Randomised controlled trials (RCTs) have been the gold standard for statistical evidence, of treatment effect, for over 100 years. Their strength is in their attempt to avoid major sources of bias in a comparison of the evidence. However, they are costly to run, particularly in the domain of personalised medicine, to which medical AI products typically belong.
As a result, enormous efforts have been made to develop statistical technologies which allow the use of observational data as a form of real-world evidence (RWE) for a treatment effect. In practice, these approaches move the burden of evidence-building, from the thoroughness of the randomization to the completeness of the assumptions. In an ideal world, both will (asymptotically) coincide. But we don’t live in an ideal world. In reality, the behavioural selection pressures on RCT development act towards thorough planning, which increases true success probabilities. Whereas the same pressures applied to observational data analysis lead towards a search for any supporting evidence, running into considerable issues of multiple-testing and false associations.
Due to the costs of RCTs, regulators are willing to consider observational data as evidence in certain circumstances. Right now, in the USA, this amounts to transfer of use – ie. something that has previously been shown to be both safe and effective on a specific patient population, and you’re just extending it to a different patient group, possibly for a different condition – and products which are allowed early to market, based on small trial results, and which require long-term surveillance to demonstrate (via RWE) their effects.
The regulatory common factor of these circumstances is essentially reduced risk of harm. Sometimes this is because of inconsequential treatment effects (eg. trying to shave 1 day off treatment of Athlete’s Foot), or tiny effect sizes (preventing Alzheimers), other times because the patient population under examination are faced with horrible outcomes in any case (such is the case with late-stage cancer therapies).
Of course, pharmaceutical companies spend enormous sums of money employing epidemiologists (in part) to conduct post-hoc analyses of clinical trials and to try to rescue the outcomes. Conceptually, this effort is similar to retraining an ML algorithm with slightly different hyperparameters. Why is it that a data dive by an epidemiologist might be allowable, but one to prove a medical AI platform might not? In my opinion, it comes down to two basic factors (i) the dimensions captured by an RCT vs a ML algorithm, (ii) a realistic appraisal of sunk costs.
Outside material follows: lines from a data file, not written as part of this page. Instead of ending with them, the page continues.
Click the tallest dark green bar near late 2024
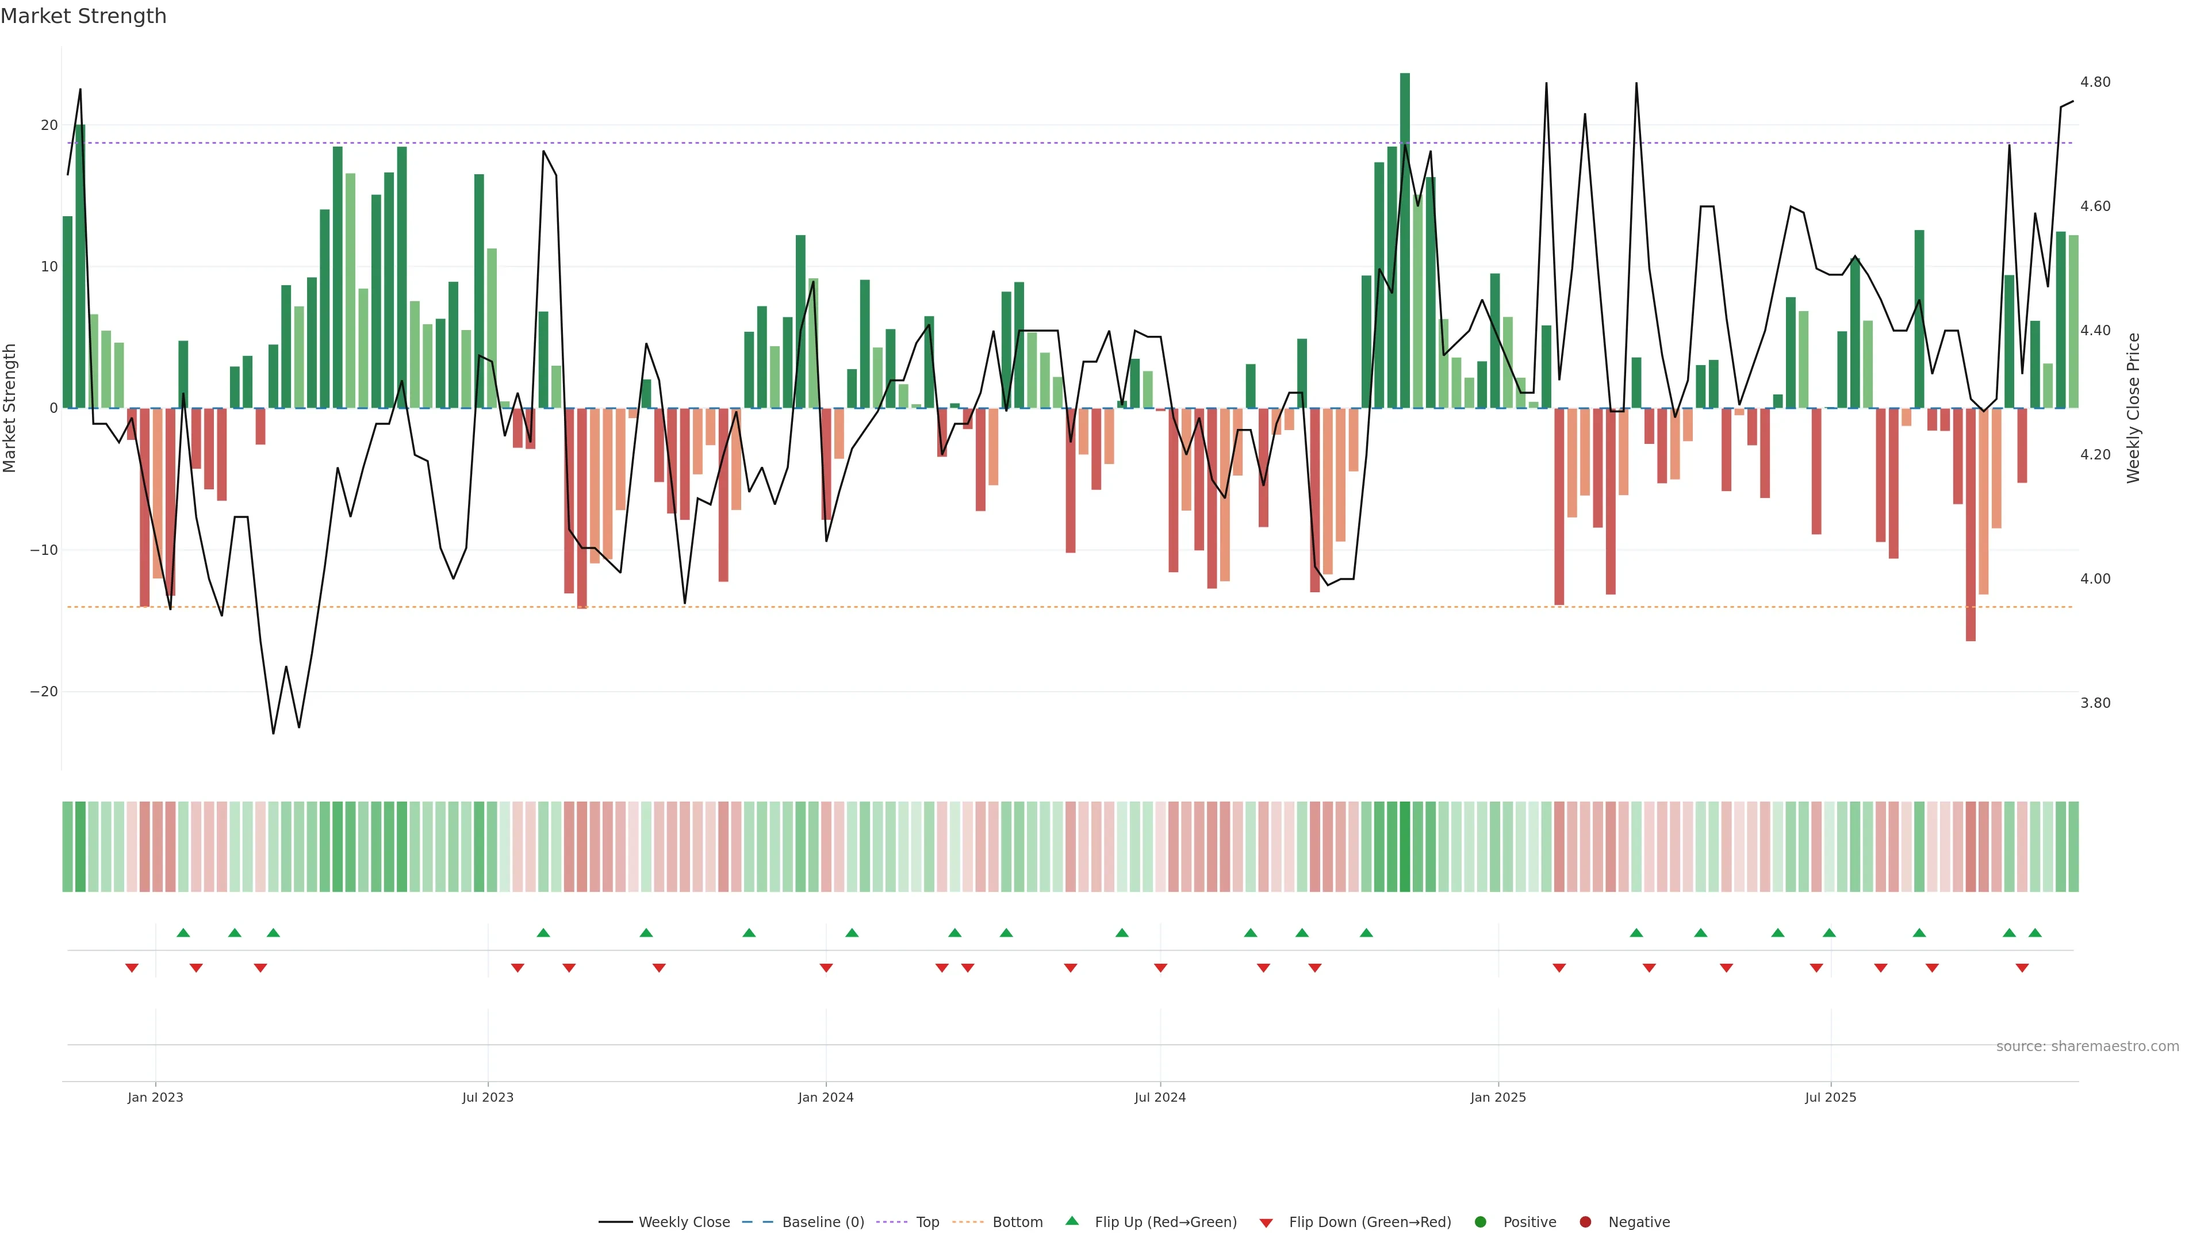This screenshot has width=2208, height=1242. pos(1405,240)
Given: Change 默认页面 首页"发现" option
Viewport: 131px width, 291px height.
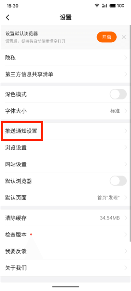Looking at the screenshot, I should click(x=66, y=198).
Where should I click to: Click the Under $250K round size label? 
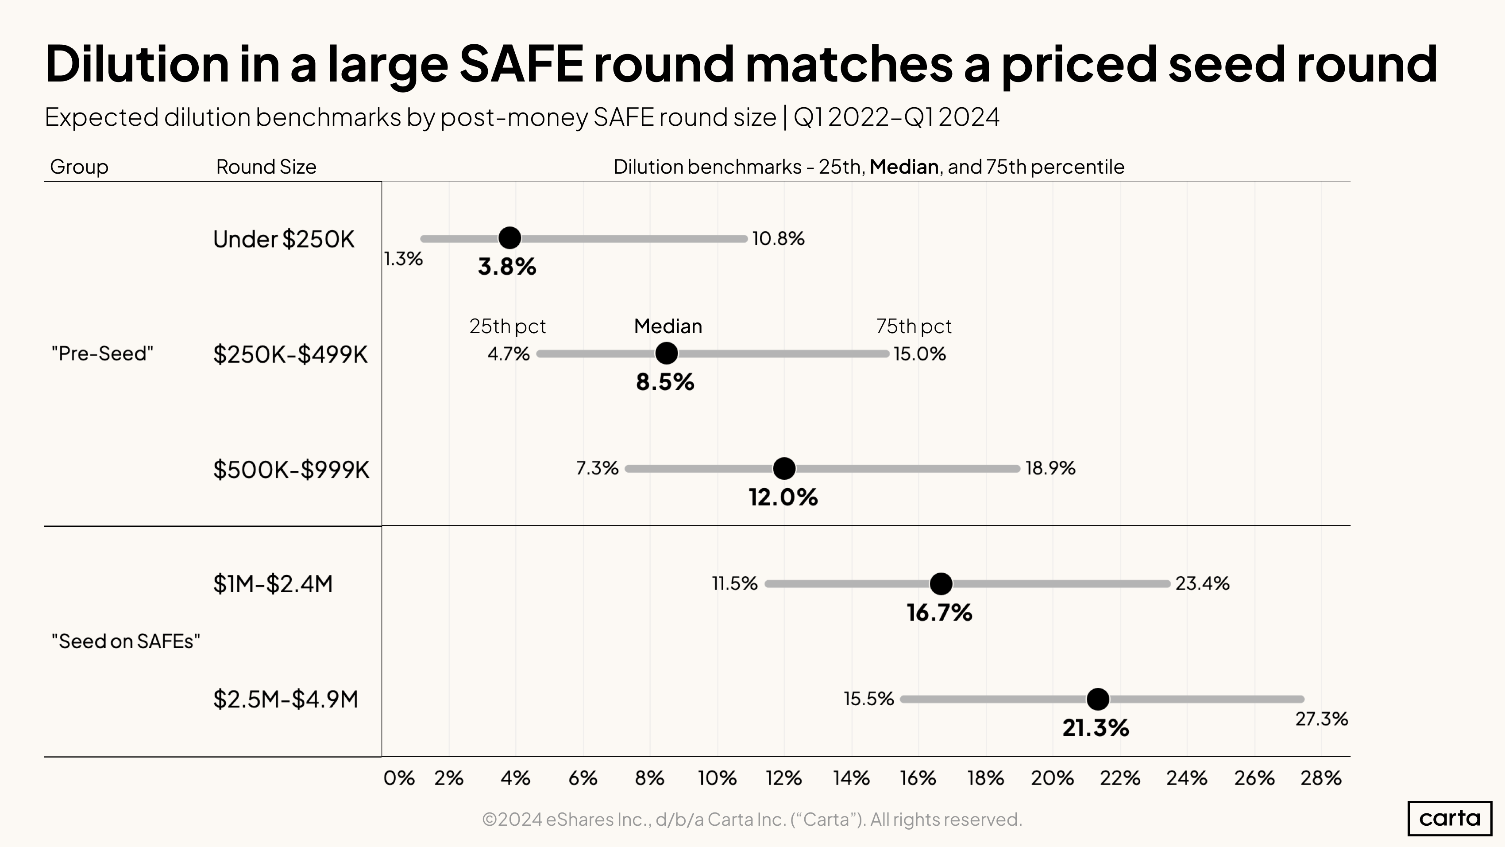point(284,239)
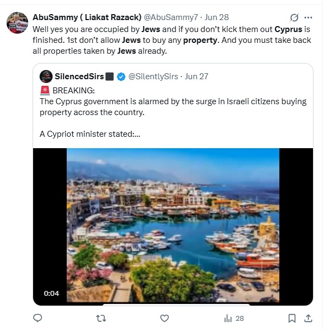Click the SilencedSirs avatar in quoted post
The image size is (326, 330).
pos(46,76)
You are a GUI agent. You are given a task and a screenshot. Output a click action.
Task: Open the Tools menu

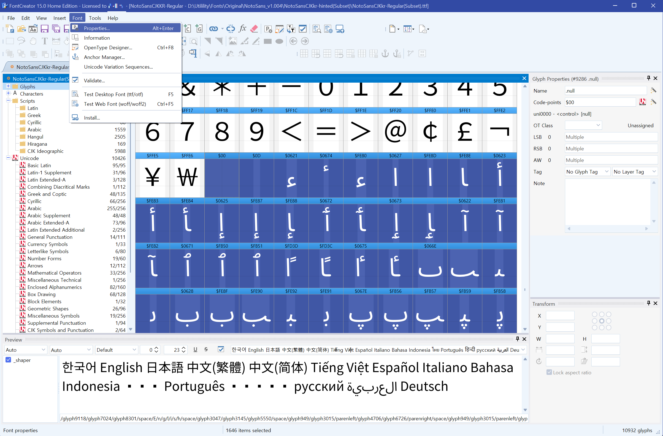[x=95, y=18]
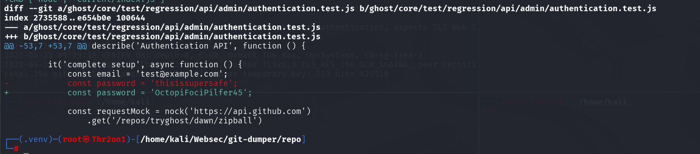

While RCTs are the gold standard for medical evidence, it turns out that it is difficult to correctly randomise against all possible sources of bias. A trained epidemiologist can, using biological insights, post-hoc rescue a randomisation and change the outcome of a trial. This is the very definition of the E in RWE (Note: the correct use of the term RWE does not apply to rescuing clinical trials, I am using this as a thought experiment to examine medical AI).
ML techniques’ main strength is in their ability to find associations in dimensions much higher than a human is capable of considering. They do this while even avoiding some issues of multiple testing. But the big risk is that they are specialised techniques which will, by design, always find an association. Running a validation study, of an ML technique against the same data set on which it has been trained, is essentially meaningless. So, a medical AI algorithm already leverages all possible dimensions in the training set – it is not possible to efficiently change this via a post-hoc analysis of RWE data.
The financial cost of bringing a drug candidate to clinical trial costs in the 100’s of millions of euros/dollars. Bringing a medical AI platform to the market, including carrying out the trials, will cost a fraction of this amount. The subsequent cost of deployment of a medical AI platform, in true computing fashion, approaches zero. Perhaps it is acceptable that regulators are at least willing to discuss more lenient approaches for drugs, than with medical AI systems. To be clear, there is no guarantee that any actual leniency is truly the case with drugs – the 2016 changes to US law are still being felt in this area.
Medical AI products will transform medicine. However, investors and product leads who ignore the necessary validation steps do so at their peril. A backlash is coming. RWE rules will, in future, be of increasing importance for longitudinal effects – although this will raise awkward questions about valuation of a drug line – but I predict only small impacts on bringing AI products to market.
This article is a hot-take that I wrote for a friend in the context of regulatory validation of medical AI products. I am also working on a concrete, related, result in Statistical Theory which addresses quantification of foreseeable insights from Observational Data.